It wouldn’t be a real game in this series if somebody wasn’t complaining about the officiating. Well, if the losers didn’t complain, anyway.
Phil Jackson went after the refs following the Lakers’ defeat in Game 4, saying his players couldn’t get used to officials that called certain fouls early but didn’t call the same fouls late.
Phil was fined $25,000 for that by the NBA.
Tonight, it was Nuggets coach George Karl who was going off. He may expect to have his wallet lightened a bit, too.
Said Karl: “I thought they got the benefit of the whistle. But it just seems like … very frustrating for me to sit here and have to worry about every … like it’s the gamesmanship in the press conference on refereeing. I just wish it wasn’t. That’s not a part of coaching for me.
“I mean, (Carmelo Anthony) got beat up tonight. … Tonight, they defended better. At least from the standpoint of the scoreboard. The stat sheet says they defended it better. They blocked more shots We didn’t get as many paint points. But I’m not sure that’s the case.”
Asked a followup question on officiating, Karl did exactly what he said he wouldn’t do — go after the officiating even more.
“I’m not going to get fined,” he said, and then headed directly for a fine. “I’m not going into the game of … Phil is so much better at it than I am, so much more philosophical about the whistle and how it changed.
“It was a very difficult whistle to play, play the game. No question about that. Every player in my locker room is frustrated, from guards to big guys. Look at the stat sheet. Gasol goes after at leas 20 jump shots, 20 shots to the rim and gets one foul. Our big guys have 16 (fouls). I don’t know. Nene has six fouls, three or four of them don’t exist.
“And it’s frustrating where you take one of your best big guys off the court for that many minutes. But then again, it just seems like, I think (TNT color commentator) Stan Van Gundy said it right: In the postgame we’re lobbying for the league to help us with the refereeing. And this is too good of a series. It’s too good of teams competing that we’re sitting here just confused by the whistle.”
(And yes, if you’ve noticed that neither coach is particularly articulate, you’ve been paying attention. Neither one of these guys seems to have the ability to speak in complete sentences. It’s embarrassing.)
Denver was called for 30 fouls, the Lakers 22. Denver shot 30 free throws, the Lakers 35.
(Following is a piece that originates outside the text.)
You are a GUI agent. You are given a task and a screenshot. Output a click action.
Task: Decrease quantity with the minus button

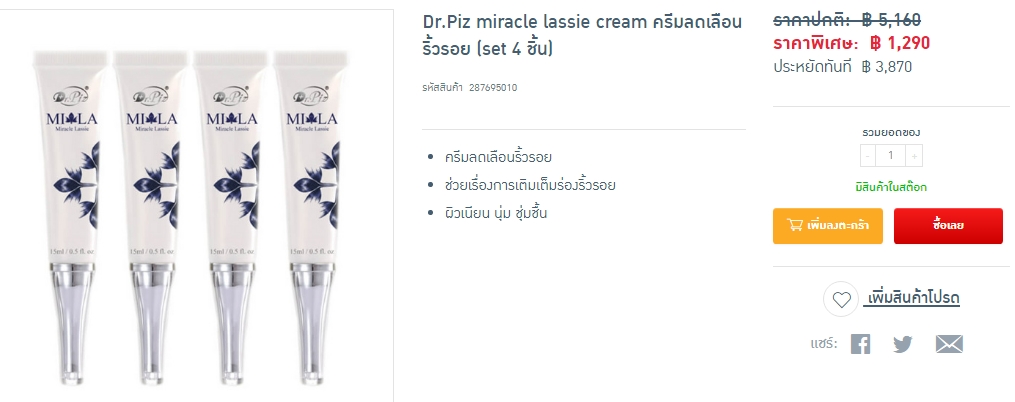pyautogui.click(x=868, y=155)
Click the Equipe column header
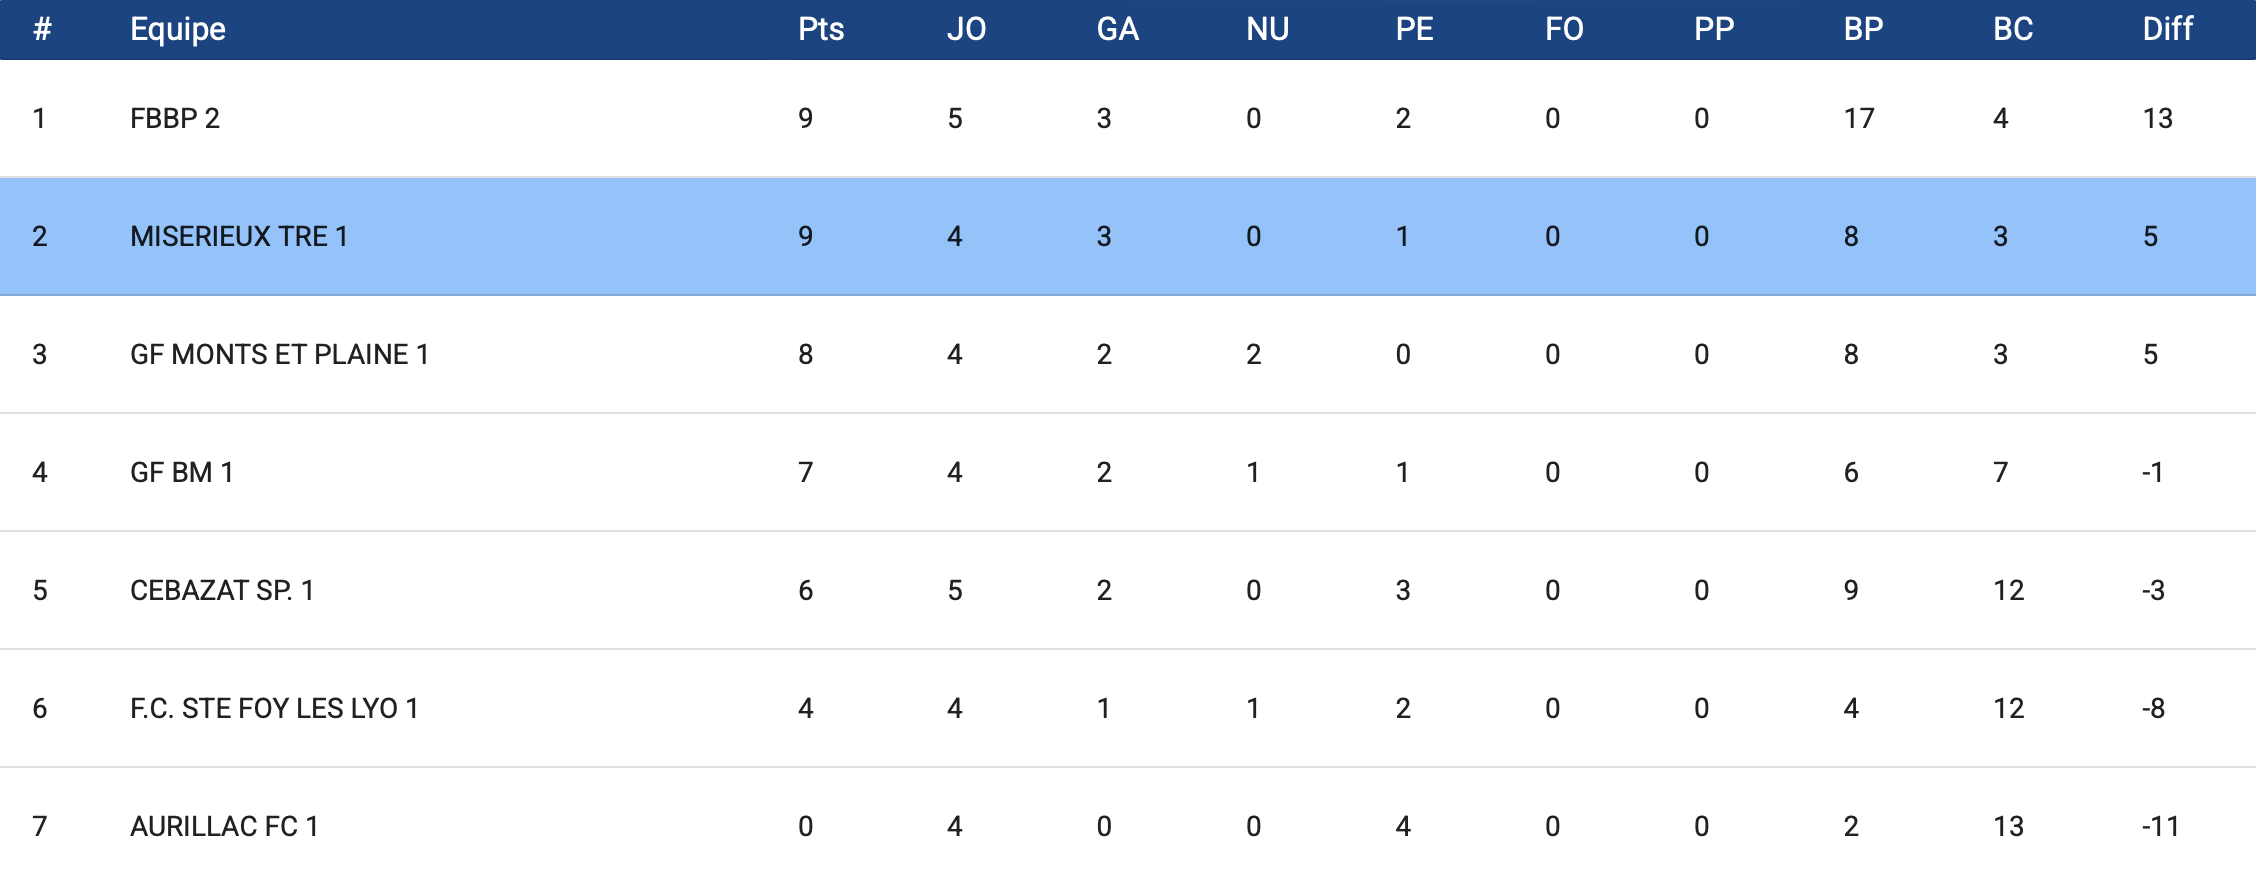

In the series, the Nuggets actually have been to the line more often, but it’s not a lopsided stat: Denver 182, the Lakers 174. Karl complained about Anthony getting “beaten up,” but Kobe Bryant has been pummeled at least as hard, if not harder.
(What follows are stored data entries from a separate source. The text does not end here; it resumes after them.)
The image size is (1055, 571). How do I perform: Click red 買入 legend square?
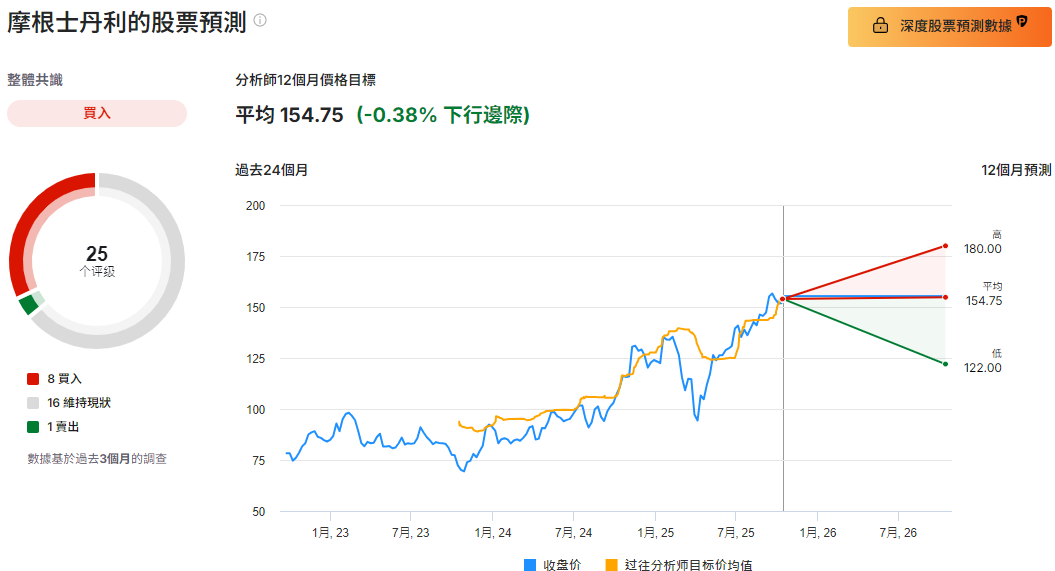tap(33, 379)
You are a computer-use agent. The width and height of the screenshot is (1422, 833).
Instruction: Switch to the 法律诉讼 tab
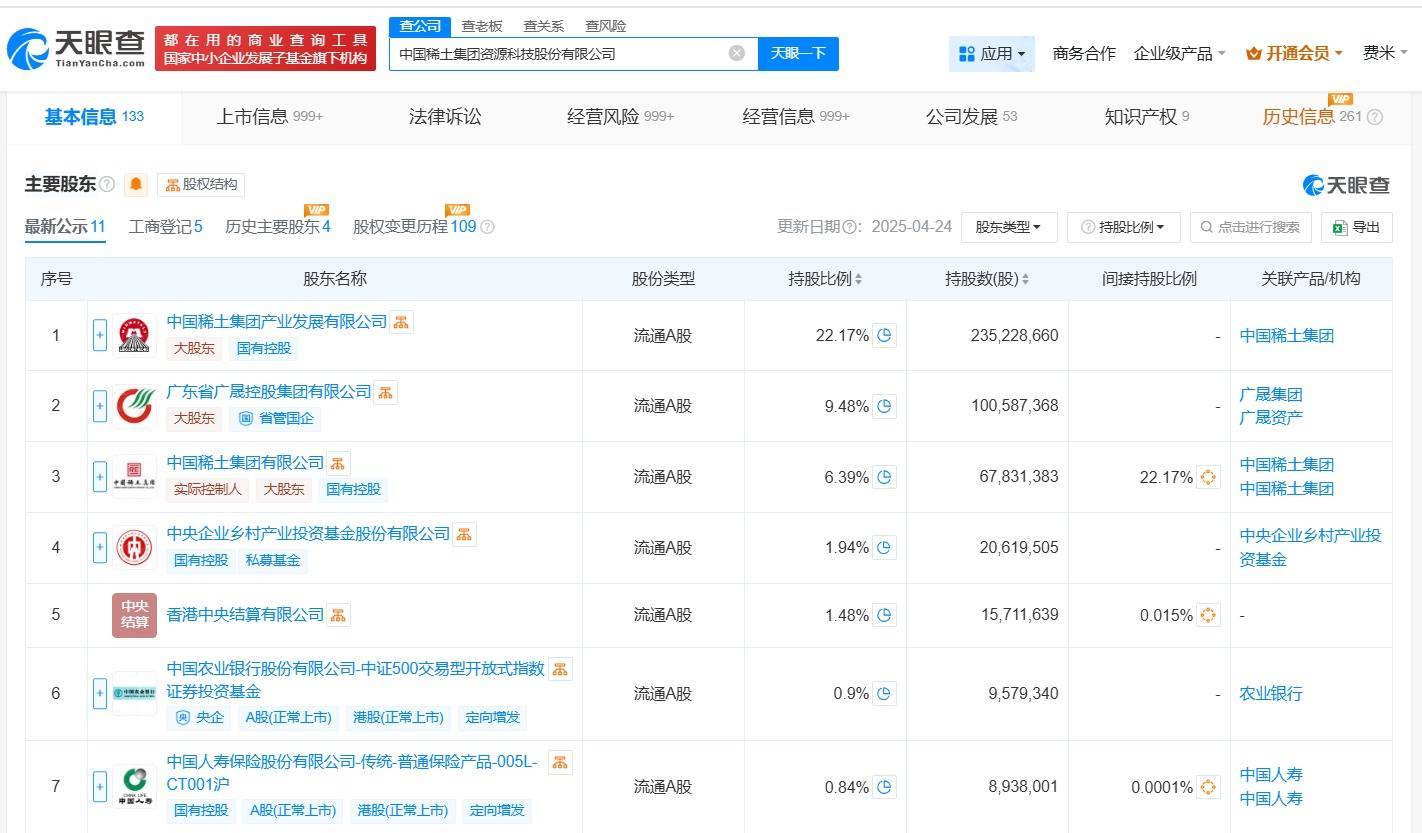click(445, 117)
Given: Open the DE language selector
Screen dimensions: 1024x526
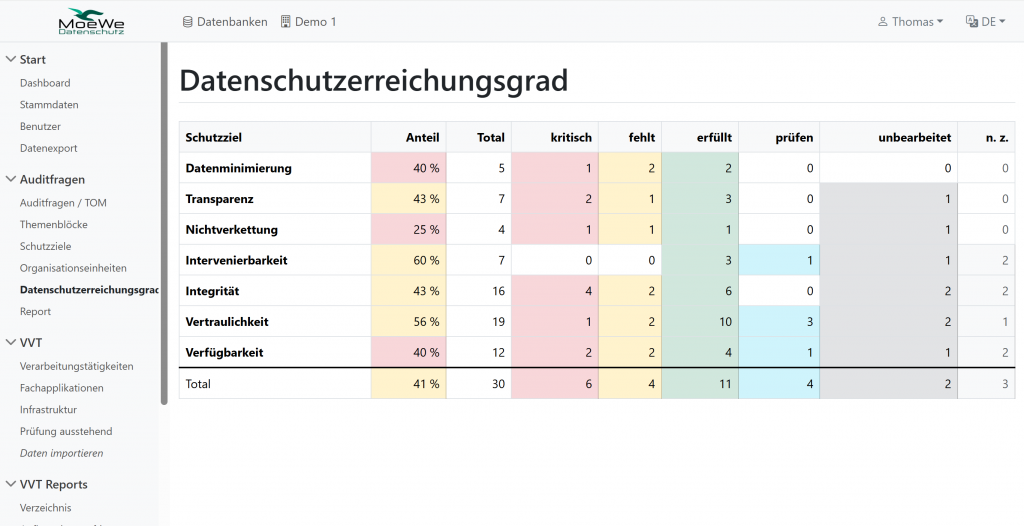Looking at the screenshot, I should click(985, 22).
However bad the officials may be on any given call, it looks like it evens out fairly well, at least over the course of five games.
Bottom line, the Lakers are up 3-2 with two chances to get to the NBA Finals.
1 response so far ↓
1 Char Ham // May 30, 2009 at 8:08 AM
This is the one thing David Stern has blown in the years he’s been the NBA Commissioner. Here, they made one ref a scapegoat and NOT going after the rest of those behind the scandal. You know well and try there was more than one person involved in deciding games & do you see ANYONE doing anything about it. No siree!
These officials are certainly showing this, and more over, when they kept changing the level of flagrant fouls or if it’s a foul or not, that’s just showing how poor of a job they are doing officiating.